これで、Sambaを使用してアクティブディレクトリ風の環境を作成できます。ただし、本番環境でのセキュリティや権限の設定には十分な注意が必要です。必要に応じて、より詳細な設定やセキュリティ対策を行ってください。

まとめ

以下は、古いPCを活用してSambaを使用したファイルサーバーを構築する手順のまとめです。

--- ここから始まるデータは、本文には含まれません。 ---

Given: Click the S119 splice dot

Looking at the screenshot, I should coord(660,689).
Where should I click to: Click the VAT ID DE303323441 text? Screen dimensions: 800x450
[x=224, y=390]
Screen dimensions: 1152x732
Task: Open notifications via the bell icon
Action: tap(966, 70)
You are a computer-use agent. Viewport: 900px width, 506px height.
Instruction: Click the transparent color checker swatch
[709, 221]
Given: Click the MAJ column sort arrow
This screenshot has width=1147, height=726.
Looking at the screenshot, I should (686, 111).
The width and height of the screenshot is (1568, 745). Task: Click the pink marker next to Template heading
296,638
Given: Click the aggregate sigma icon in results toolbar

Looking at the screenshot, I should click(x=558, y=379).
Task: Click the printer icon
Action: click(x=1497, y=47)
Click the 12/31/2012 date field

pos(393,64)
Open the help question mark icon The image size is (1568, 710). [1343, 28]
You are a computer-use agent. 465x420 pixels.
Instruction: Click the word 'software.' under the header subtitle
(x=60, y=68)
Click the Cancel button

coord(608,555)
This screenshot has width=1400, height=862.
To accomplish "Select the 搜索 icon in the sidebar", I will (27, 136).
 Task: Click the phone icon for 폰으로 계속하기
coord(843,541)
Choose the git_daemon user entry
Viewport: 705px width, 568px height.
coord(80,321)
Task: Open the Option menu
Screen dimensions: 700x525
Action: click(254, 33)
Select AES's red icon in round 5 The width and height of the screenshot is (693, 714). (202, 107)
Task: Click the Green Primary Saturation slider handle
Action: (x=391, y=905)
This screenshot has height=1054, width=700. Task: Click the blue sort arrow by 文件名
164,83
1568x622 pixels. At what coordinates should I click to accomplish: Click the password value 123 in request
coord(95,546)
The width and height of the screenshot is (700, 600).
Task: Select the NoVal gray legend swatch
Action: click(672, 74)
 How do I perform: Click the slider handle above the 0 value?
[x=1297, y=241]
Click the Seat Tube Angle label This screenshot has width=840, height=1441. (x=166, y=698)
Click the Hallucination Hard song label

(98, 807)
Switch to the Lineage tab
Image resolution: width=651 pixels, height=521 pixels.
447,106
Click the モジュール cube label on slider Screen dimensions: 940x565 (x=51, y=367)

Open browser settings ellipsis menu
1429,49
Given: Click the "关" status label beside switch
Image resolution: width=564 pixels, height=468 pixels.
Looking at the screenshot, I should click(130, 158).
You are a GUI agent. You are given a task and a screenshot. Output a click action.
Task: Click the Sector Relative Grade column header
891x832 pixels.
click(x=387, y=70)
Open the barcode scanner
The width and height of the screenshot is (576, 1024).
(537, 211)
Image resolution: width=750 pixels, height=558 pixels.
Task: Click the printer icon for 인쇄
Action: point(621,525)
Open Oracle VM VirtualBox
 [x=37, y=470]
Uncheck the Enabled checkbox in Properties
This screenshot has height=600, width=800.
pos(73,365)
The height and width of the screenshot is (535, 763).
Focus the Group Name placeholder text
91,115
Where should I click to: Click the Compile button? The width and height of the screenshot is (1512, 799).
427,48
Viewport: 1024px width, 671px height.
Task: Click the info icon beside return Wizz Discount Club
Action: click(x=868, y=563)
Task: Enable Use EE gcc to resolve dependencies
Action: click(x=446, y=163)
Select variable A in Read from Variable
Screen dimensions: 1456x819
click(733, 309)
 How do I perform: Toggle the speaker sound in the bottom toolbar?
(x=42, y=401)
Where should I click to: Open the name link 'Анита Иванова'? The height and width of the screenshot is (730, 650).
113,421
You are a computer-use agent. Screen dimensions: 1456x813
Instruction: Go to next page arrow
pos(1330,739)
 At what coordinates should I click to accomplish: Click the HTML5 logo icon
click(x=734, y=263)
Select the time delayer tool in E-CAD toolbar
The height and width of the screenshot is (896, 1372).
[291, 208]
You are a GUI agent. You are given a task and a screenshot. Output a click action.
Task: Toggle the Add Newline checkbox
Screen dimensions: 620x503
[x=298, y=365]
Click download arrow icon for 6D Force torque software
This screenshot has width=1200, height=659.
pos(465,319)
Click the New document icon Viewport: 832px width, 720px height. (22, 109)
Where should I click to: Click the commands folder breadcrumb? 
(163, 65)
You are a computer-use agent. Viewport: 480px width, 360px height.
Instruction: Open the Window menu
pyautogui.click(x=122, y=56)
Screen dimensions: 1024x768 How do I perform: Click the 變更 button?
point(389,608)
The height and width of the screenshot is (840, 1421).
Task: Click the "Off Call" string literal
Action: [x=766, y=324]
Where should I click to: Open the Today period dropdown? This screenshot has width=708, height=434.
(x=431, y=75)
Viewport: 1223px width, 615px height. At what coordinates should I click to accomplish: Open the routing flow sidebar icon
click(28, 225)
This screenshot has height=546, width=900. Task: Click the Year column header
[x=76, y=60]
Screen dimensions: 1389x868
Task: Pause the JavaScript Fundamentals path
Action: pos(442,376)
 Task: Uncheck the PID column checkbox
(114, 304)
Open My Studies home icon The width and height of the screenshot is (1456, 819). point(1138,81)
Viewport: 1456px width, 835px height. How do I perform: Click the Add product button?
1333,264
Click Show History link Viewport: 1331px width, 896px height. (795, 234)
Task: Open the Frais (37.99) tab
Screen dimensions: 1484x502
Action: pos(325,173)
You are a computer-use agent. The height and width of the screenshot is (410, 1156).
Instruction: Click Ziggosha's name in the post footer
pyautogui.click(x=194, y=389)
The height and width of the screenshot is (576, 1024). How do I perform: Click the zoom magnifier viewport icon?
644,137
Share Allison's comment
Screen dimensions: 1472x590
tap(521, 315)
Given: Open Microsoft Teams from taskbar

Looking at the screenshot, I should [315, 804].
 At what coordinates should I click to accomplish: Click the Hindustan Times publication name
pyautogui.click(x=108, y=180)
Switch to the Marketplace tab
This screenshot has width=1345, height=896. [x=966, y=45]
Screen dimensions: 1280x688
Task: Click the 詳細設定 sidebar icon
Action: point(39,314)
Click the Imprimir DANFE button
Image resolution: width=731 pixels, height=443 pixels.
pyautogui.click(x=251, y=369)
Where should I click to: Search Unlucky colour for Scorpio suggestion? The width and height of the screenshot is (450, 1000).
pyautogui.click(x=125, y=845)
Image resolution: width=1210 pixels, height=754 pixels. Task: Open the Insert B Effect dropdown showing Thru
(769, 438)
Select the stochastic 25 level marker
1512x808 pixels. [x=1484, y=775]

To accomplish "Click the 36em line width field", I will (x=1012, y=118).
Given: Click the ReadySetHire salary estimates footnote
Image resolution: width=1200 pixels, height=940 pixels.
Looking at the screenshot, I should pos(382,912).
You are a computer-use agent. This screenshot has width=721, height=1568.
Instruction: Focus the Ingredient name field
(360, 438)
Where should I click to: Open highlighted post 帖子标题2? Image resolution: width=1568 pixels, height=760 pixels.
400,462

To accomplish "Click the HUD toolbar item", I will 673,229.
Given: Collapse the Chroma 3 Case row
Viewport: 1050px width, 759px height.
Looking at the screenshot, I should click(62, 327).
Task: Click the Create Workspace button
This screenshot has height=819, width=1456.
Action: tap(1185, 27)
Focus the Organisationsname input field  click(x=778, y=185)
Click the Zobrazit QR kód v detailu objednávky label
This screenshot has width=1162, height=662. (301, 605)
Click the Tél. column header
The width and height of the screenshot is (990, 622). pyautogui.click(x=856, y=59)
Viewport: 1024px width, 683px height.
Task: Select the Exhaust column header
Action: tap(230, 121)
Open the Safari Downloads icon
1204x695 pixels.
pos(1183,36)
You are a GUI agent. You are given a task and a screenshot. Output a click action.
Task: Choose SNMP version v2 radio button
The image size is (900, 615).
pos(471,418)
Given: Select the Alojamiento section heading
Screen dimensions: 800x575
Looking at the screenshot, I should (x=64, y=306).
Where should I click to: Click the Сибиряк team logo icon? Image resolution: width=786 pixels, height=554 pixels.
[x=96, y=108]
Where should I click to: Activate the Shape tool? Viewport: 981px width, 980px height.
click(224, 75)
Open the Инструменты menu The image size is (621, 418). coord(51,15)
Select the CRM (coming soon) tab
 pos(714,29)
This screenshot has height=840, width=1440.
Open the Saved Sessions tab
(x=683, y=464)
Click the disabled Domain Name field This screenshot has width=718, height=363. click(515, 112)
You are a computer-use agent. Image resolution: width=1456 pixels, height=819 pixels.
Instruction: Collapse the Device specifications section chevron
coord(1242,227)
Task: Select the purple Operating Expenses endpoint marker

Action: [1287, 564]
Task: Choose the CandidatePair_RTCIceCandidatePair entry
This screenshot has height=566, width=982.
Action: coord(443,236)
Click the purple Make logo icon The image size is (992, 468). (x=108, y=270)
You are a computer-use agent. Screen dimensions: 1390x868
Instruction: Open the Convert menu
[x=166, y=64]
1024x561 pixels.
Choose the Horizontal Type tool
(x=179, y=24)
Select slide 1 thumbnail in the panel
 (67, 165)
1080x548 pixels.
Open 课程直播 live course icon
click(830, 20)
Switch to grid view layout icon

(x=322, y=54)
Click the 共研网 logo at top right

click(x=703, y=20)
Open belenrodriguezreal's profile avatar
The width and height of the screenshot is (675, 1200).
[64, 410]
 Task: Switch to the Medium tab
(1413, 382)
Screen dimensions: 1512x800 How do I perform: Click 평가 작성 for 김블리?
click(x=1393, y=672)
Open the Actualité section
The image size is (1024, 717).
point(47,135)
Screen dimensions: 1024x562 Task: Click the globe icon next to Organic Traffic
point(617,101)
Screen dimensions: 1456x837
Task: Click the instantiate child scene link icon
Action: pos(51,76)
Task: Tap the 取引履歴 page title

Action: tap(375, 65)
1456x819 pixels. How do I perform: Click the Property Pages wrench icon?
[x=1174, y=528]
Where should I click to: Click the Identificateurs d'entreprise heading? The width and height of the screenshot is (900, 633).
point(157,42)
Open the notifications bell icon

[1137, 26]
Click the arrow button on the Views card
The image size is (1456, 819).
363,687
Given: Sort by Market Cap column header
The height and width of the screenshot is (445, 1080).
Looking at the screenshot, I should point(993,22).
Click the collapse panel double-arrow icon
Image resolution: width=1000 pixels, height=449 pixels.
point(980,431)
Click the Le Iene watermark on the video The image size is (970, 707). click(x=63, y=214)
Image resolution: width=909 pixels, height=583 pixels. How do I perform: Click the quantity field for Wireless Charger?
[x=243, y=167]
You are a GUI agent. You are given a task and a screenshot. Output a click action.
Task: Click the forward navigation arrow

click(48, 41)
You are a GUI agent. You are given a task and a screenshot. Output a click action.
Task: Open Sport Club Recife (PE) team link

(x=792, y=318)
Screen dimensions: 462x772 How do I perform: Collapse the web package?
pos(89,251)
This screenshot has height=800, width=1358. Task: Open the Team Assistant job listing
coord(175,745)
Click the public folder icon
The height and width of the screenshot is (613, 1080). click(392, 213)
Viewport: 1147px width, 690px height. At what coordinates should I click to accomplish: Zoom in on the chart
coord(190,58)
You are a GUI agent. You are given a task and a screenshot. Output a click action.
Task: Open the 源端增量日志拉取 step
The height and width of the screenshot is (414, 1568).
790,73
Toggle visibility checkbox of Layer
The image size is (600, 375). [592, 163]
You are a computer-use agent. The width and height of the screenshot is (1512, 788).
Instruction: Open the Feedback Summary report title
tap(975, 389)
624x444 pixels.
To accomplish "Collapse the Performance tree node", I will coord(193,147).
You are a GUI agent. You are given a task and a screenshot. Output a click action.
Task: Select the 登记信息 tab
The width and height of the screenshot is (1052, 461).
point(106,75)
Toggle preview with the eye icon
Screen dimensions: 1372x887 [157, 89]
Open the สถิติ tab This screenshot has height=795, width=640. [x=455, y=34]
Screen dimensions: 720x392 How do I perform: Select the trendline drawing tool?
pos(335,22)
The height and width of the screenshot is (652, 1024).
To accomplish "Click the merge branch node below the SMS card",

  1. 古いPCの再利用: 古いPCを再利用してファイルサーバーを構築することで、無駄な資源の再利用と省エネルギー化が実現できます。また、無駄な物を買う必要がないので財布にも優しいです。
  2. Linuxのインストール: 古いPCにLinuxディストリビューションをインストールします。軽量なディストリビューションを選択することで、古いPCでも快適に動作させることができます。
  3. Sambaのインストール: Linux上でSambaをインストールします。パッケージマネージャーを使用して、簡単にSambaをインストールすることができます。
  4. Sambaの設定: Sambaの設定ファイルを編集して、ファイルサーバーの共有ディレクトリやアクセス権の設定を行います。必要に応じて、ユーザー認証やセキュリティ設定を行うことができます。
  5. ファイルの共有: Sambaを使用してファイルを共有します。WindowsやLinux、macOSなどさまざまなオペレーティングシステムからアクセスできるようになります。
  6. バックアップとセキュリティ: ファイルサーバー上のデータを定期的にバックアップし、セキュリティ対策を行います。ファイルの保護とデータの安全性を確保することが重要です。

古いPCを活用してLinux上でSambaを使用したファイルサーバーを構築することで、ネットワーク上でファイルを簡単に共有し、効率的に管理することができます。また、古いPCの再利用により、環境への負荷を軽減し、持続可能なIT環境の構築に貢献します。

近年、NASなどでファイルサーバーを構築する事が多くなっていますが、Sambaは手軽に構築でき運用も簡単なので、新たにNASを導入するのも良いですが、Sambaでファイルサーバーの構築も検討してみて下さい。